Monday, June 20, 2011

“Loneliness”

One of my good friends in Recovery, someone I was actually ‘out there’ with who got clean a few months before I did, often shares about loneliness. It’s not a subject I share a lot about. In fact it’s pretty rare for me to talk about it. The reason why isn’t that I never feel the feeling, in fact it’s a feeling I have far more experience with it than I wish I did.

Remembering what it was like, I can go back to just about any relationship I’ve ever been in and recall a moment (or many) where I was lying in bed with my partner and felt lonely. Not just lonely, but desperately lonely. I remember thinking to myself many, many times about how fucked up it was to be lying next to a woman--oftentimes one I loved--and yet still feel isolated and alone.

Even after getting into Recovery, I still felt the pain of that feeling way more often than I care to admit. It’s been one of the more difficult feelings to learn how to deal with, and definitely one that’s taken longer to address and work on. I’ve had a lot of ‘my part’ to sort through when it comes to loneliness, not the least of which has been all the relationships I’ve gotten myself into out of fear that I’d always be alone.

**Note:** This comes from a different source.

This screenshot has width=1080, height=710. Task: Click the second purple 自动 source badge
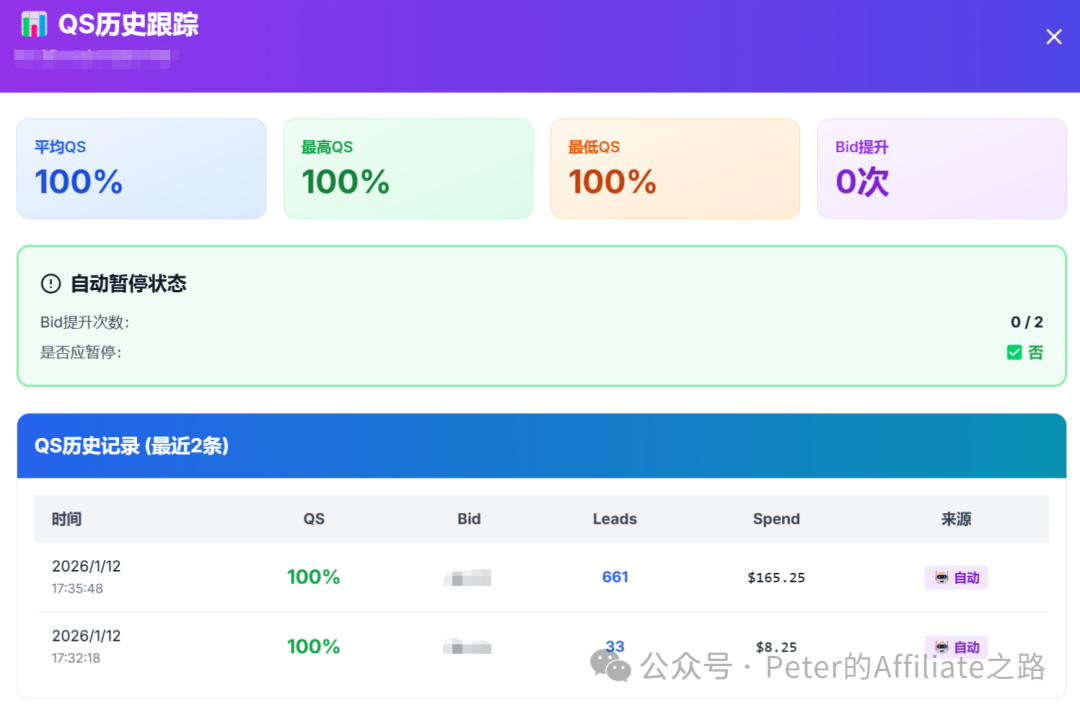click(955, 647)
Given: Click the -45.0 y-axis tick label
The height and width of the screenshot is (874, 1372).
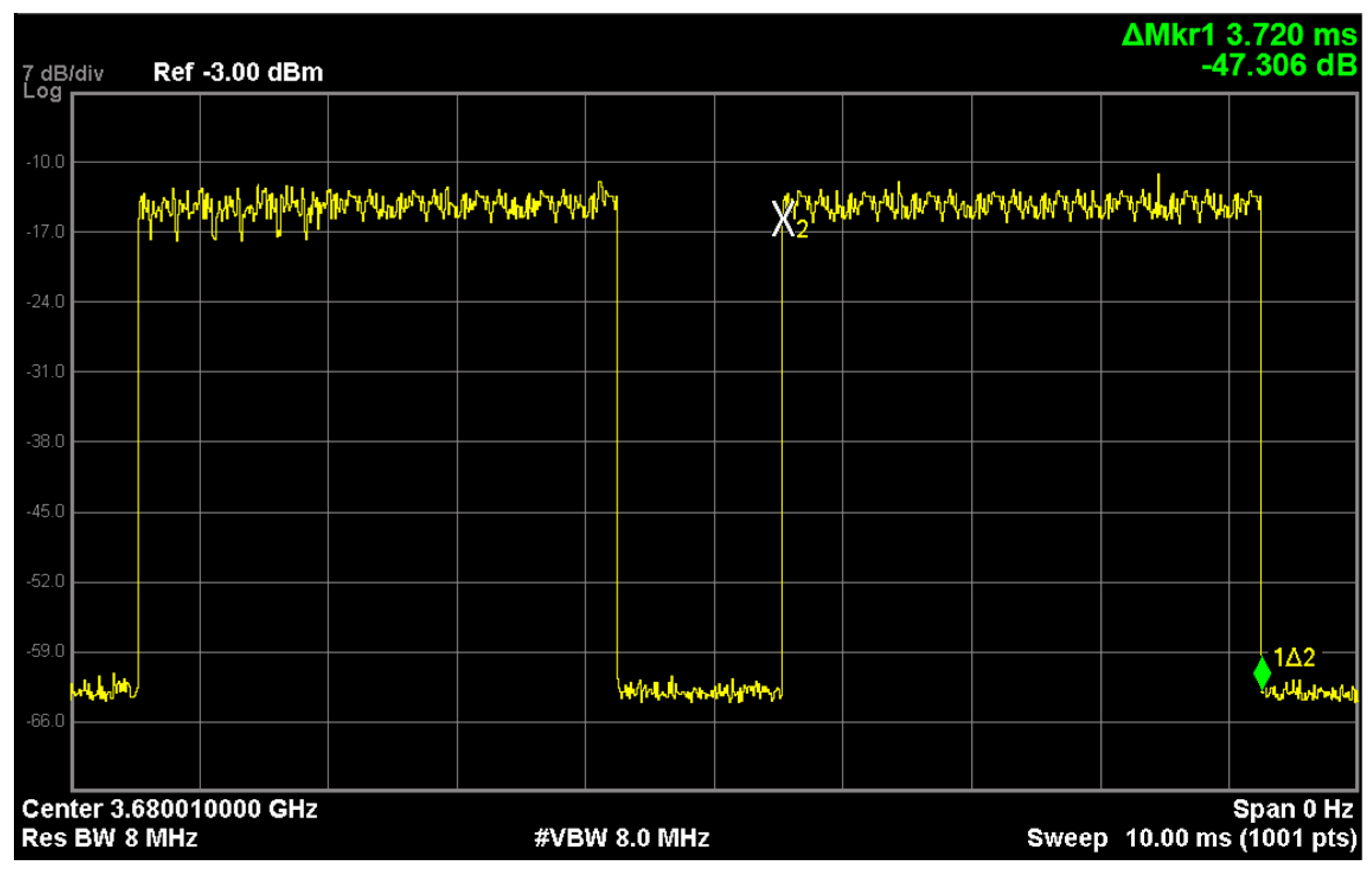Looking at the screenshot, I should click(x=45, y=512).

I can feel lonely as fuck, even laying right next to someone. Something I’ve discovered in Recovery, though, is that I can also be by myself, not in a relationship, not even seeing someone, and not feel lonely at all.

This is the part where I’m supposed to launch into a big ol’ diatribe about the emptiness inside all us addicts, how it’s just another part of the God-shaped hole that we can only fill with the love of our higher power and a genuine love of ourselves. And that’s all true, but not quite the point I’m wanting to make. Not that it isn’t a huge, valid, really really important point. But having made it, I’m going to go over here.

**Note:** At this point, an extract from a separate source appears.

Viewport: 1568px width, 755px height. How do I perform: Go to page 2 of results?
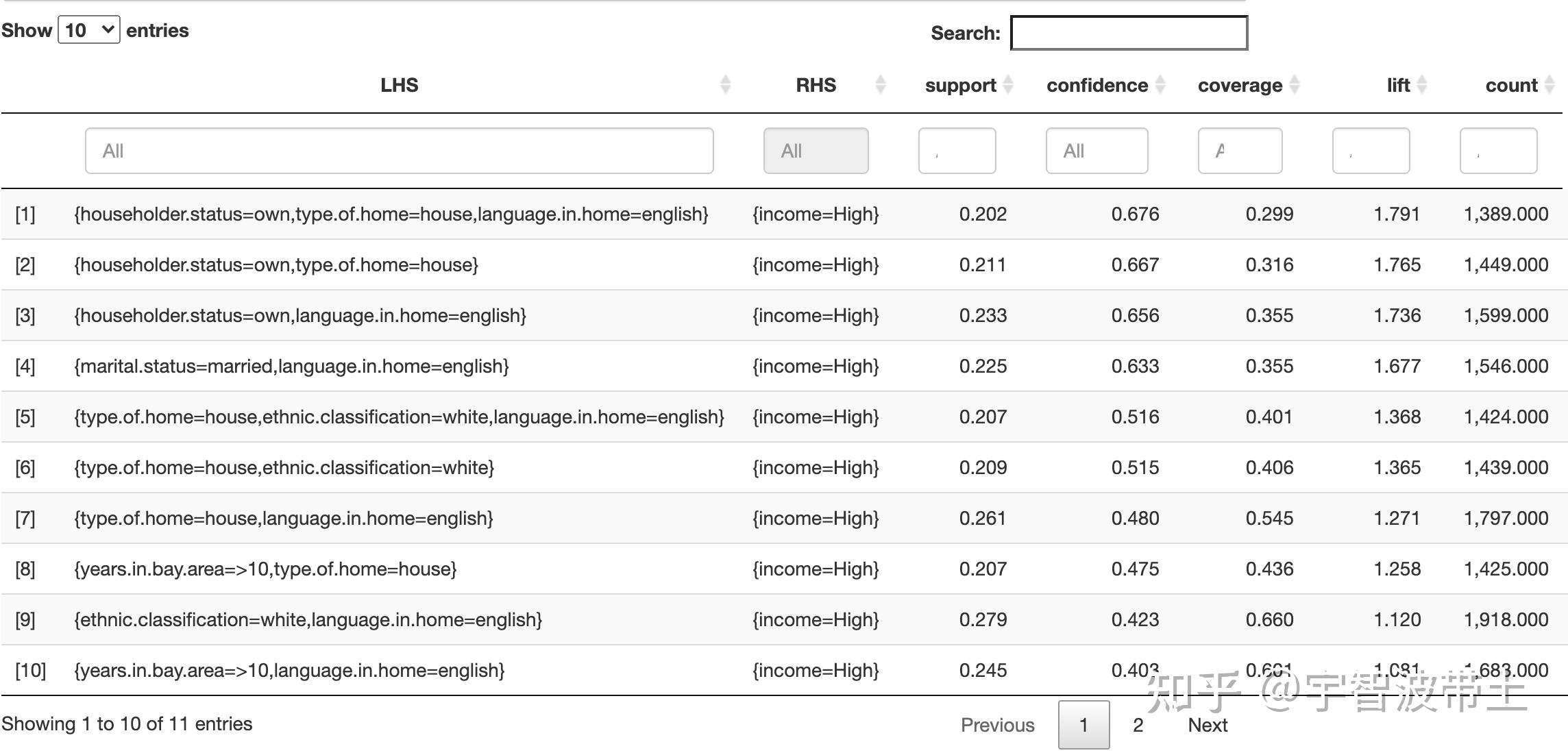(x=1138, y=725)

Loneliness sucks, there’s no doubt about it. Not knowing how to handle this feeling can get us into all kinds of bad situations. Getting loaded so that we don’t have to feel it is one. Going to a bar and getting drunk enough we don’t care who we go home with is another. Staying with an abusive partner. Allowing ourselves to be used by “friends”. Keeping unhealthy people in our lives just so we don’t have to be stuck alone with ourselves. These are all unhealthy ways, and none of them truly address the emptiness inside.

I’ve made some really poor decisions in the past because of my loneliness. Some of that shit, only my sponsor knows about. It’s better now, but it’s still one of the ways my disease can fuck me over. I have to remember certain things: that I am loved by others; that my higher power loves me more deeply and richly than I could ever possibly imagine or understand; and that trying to fill the emptiness inside with anything else--using, relationships, or one-night-stands--doesn’t work.

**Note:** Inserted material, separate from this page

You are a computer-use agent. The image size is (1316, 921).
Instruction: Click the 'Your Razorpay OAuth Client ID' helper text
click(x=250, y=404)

Something else I’ve found helpful for dealing with this feeling is acceptance. When I feel lonely, I accept it. It sounds kind of like this: “Hmm. I feel lonely. This shit really sucks. I really wish I didn’t feel this way, but I do. How ‘bout that?”

Loneliness is something we all deal with. Even that persistent feeling that we don’t belong or will never fit in, or even that we’re not like ‘normal’ people, that’s still loneliness, and it’s just a feeling. It may be one we don’t enjoy, but it won’t kill us. And it will pass.

1 comment:

  1. you hit the nail on the head again!! Awesome work, Zach!